La qualité des enregistrements était médiocre et devenait de pire en pire avec chaque copie. Mais sa voix rauque et sa guitare souvent désaccordée passaient à travers tous les grésillements et c’était comme un véritable bol d’air pour son public.
En 1979, j’ai eu la chance d’assister à un concert de Vyssotski. J’étais alors étudiant à l’Université technique de Moscou et il passait dans notre salle de spectacle. Pas question d’affiches, ni de tickets, c’était un concert clandestin. Que du bouche à oreilles.
La salle était bondée, toutes les places prises, les gens s’entassaient à plusieurs dans les fauteuils, se pressaient le long des murs et dans les passages. Sur la scène, seuls deux micros, un pour la guitare, un pour le chant.
Quand il est sorti sur scène en col roulé beige et velours marron, la salle s’est levée dans une ovation de plusieurs minutes. Il commença par une chanson peu connue Les incendies.

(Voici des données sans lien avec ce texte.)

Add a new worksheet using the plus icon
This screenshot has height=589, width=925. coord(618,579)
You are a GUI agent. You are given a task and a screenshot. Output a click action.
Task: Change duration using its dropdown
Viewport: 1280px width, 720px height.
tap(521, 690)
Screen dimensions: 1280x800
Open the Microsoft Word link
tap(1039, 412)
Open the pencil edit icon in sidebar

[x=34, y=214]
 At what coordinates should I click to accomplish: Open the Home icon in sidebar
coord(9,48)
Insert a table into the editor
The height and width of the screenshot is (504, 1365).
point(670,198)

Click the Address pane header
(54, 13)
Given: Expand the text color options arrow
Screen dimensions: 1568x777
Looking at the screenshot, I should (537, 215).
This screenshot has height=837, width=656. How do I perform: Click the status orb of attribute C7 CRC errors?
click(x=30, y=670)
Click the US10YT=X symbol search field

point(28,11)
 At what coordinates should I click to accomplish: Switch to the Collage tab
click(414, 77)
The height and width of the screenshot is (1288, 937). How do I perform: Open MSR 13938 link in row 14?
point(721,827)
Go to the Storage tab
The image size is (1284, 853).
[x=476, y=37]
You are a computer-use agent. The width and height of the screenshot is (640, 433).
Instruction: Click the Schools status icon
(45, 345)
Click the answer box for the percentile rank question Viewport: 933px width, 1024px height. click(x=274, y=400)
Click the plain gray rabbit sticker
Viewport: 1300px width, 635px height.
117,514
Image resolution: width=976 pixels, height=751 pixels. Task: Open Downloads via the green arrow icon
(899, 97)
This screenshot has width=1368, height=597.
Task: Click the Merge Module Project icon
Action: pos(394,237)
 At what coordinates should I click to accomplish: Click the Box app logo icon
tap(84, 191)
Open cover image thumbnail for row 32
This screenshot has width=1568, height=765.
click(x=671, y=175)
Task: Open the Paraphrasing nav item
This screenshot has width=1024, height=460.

Puis, il salua la salle et demanda d’allumer les lumières pour voir les visages. Le mur invisible entre la scène et la salle était tombé. Il enchaîna avec La lettre à la rédaction et Camarades scientifiques. Le public ne le laissait plus partir, il a dû revenir sur scènes à plusieurs reprises au « bis ».
Lettre à la rédaction
Camarades Scientifiques…
Comme avec toutes les stars, il y avait beaucoup de rumeurs autour de Vyssotski. Il avait beaucoup d’envieux et de médisants. On lui reprochait ses privilèges sous le régime soviétique.
Récemment, son fils Nikita a remporté le procès contre des maisons d’édition qui avaient publié des livres, où Vyssotski était présenté comme un agent du KGB, un dealer et un terroriste. Le personnage déchaîne toujours les passions.
30 ans après sa mort, personne ne l’a oublié. Des écrits inédits refont surface régulièrement, les souvenirs d’amis et de proches. Une série d’albums vient de sortir : « Vyssotski. Le nouveau son », une série de disques où, grâce aux nouvelles technologies, sa voix est mixée avec des musiques actuelles.
Chaque année, le 25 janvier, jour de son anniversaire, les chaînes TV russes diffusent immanquablement des émissions avec lui ou sur lui. Beaucoup le comparent à Charles Aznavour ou Bob Dylan, mais vous ne trouverez d’équivalent ni au Japon, ni aux Etats-Unis. Vyssotski reste un phénomène typiquement russe.